Tutto è cominciato circa trentacinque anni fa, quando Capra raggiunse la celebrità internazionale con il suo primo libro, Il Tao della Fisica. Già allora una citazione sul metodo scientifico/empirico di Leonardo - cent’anni prima di Galileo - colpì il fisico austriaco: “Prima farò alcuna esperienza, avanti ch’io più oltre proceda, perché mia intenzione è allegare prima la esperienza e po’ colla ragione dimostrare perché tale esperienza è constretta in tal modo ad operare; e questa è la vera regola come li speculatori delli effetti naturali hanno a procedere”. (Leonardo da Vinci, 1513 ca.)

▶ **DA FARE**:
#1 Secondo il brano, con quale libro Capra raggiunse la celebrità internazionale?
#2 Riassumi il brano in due frasi.
I record costituiscono materiale distinto dal brano.

▶ **ESTRATTO DEL DATASET**:

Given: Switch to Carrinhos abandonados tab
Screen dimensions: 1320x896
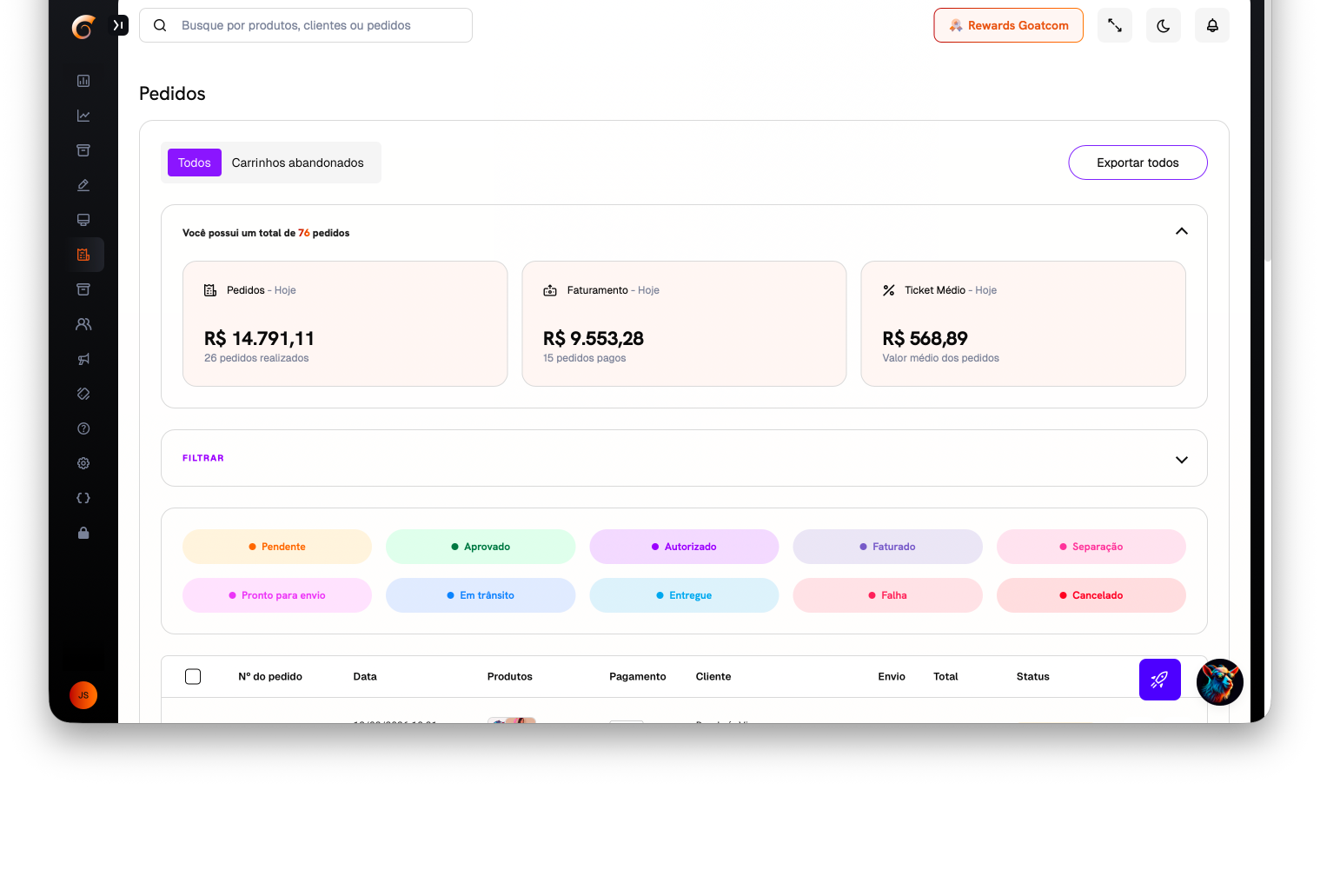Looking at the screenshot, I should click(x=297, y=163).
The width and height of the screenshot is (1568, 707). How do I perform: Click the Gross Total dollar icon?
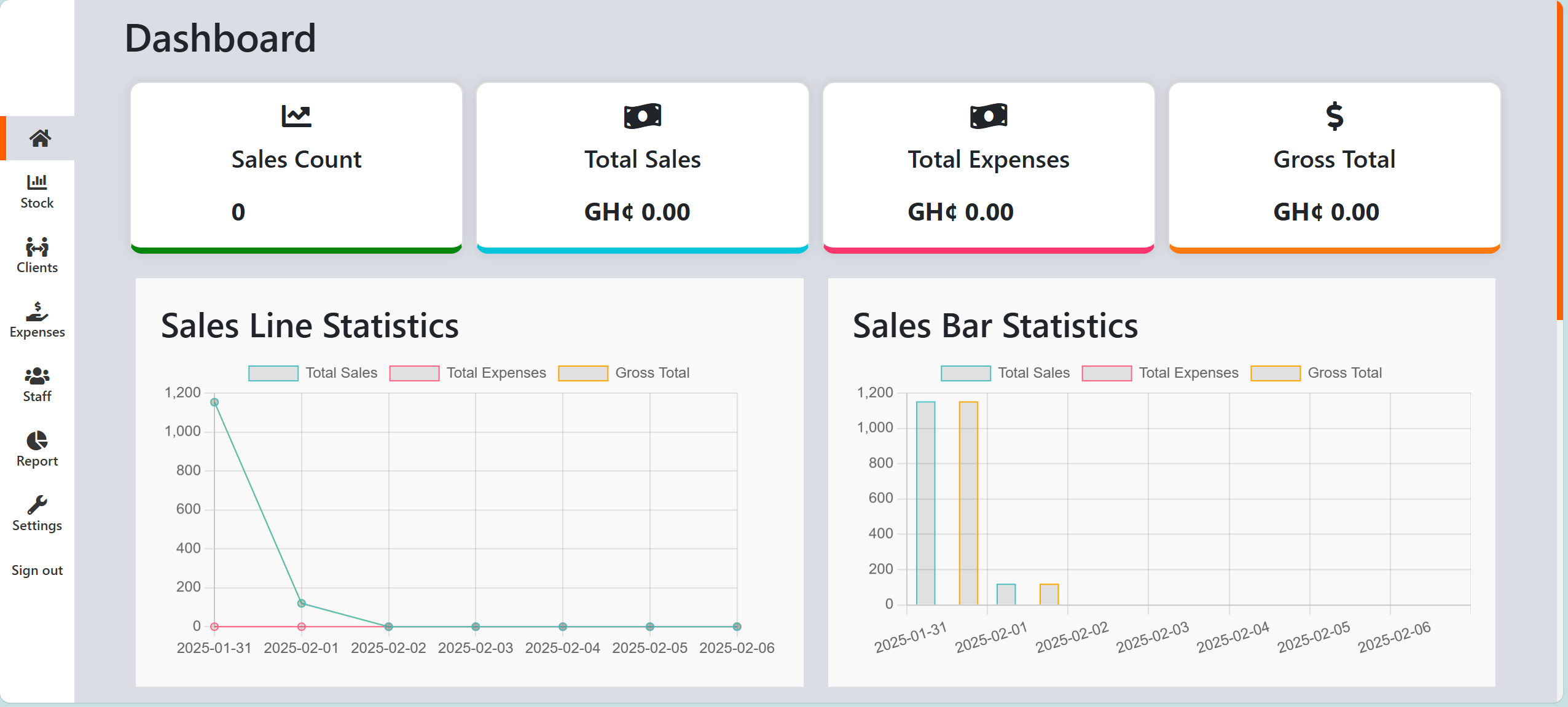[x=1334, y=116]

▶ **RISPOSTE**:
#1 Con il suo primo libro, Il Tao della Fisica.

#2 Circa trentacinque anni fa Capra raggiunse la celebrità internazionale con il suo primo libro, Il Tao della Fisica. Già allora il fisico austriaco fu colpito da una citazione di Leonardo del 1513 circa sul metodo scientifico/empirico, secondo cui occorre prima fare esperienza e poi dimostrare con la ragione perché essa operi in quel modo.